2

Where by "why" I do not mean "list of use cases for randomness." If one has a quantitative question Q about topic X, it does not seem intuitive that values that by definition have absolutely nothing whatsoever to do with topic X would be so crucial in answering Q. And yet, a source of randomness is absolutely essential to most statistical operations. Probably the most common such example is the need to obtain random samples for inferential methods, however the need for randomness is so ubiquitous it seems almost fantastical. So, by "why" I am perhaps looking for something information-theoretical, or even possibly philosophical?

To create a context around Q and X, suppose a statistics student has an assignment to estimate the average height of students at the local college. They come to you and ask about where they should start. Naturally, one place to start involves collecting a random sample of students, so you say: "well, first, you'll need to obtain a Geiger counter." (with the intent that the student use it for generating random numbers). The student adopts a confused expression.

• Required work: From the post about why statistics needs randomness, reproduce word for word the part that opens with the words containing "To create a" and closes with "a confused expression.".

• Input data:
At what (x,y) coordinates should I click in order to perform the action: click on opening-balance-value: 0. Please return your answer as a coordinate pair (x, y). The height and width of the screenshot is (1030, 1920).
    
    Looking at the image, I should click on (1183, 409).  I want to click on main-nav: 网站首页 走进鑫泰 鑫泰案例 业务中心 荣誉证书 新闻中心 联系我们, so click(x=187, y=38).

• Exercise response:
To create a context around Q and X, suppose a statistics student has an assignment to estimate the average height of students at the local college. They come to you and ask about where they should start. Naturally, one place to start involves collecting a random sample of students, so you say: "well, first, you'll need to obtain a Geiger counter." (with the intent that the student use it for generating random numbers). The student adopts a confused expression.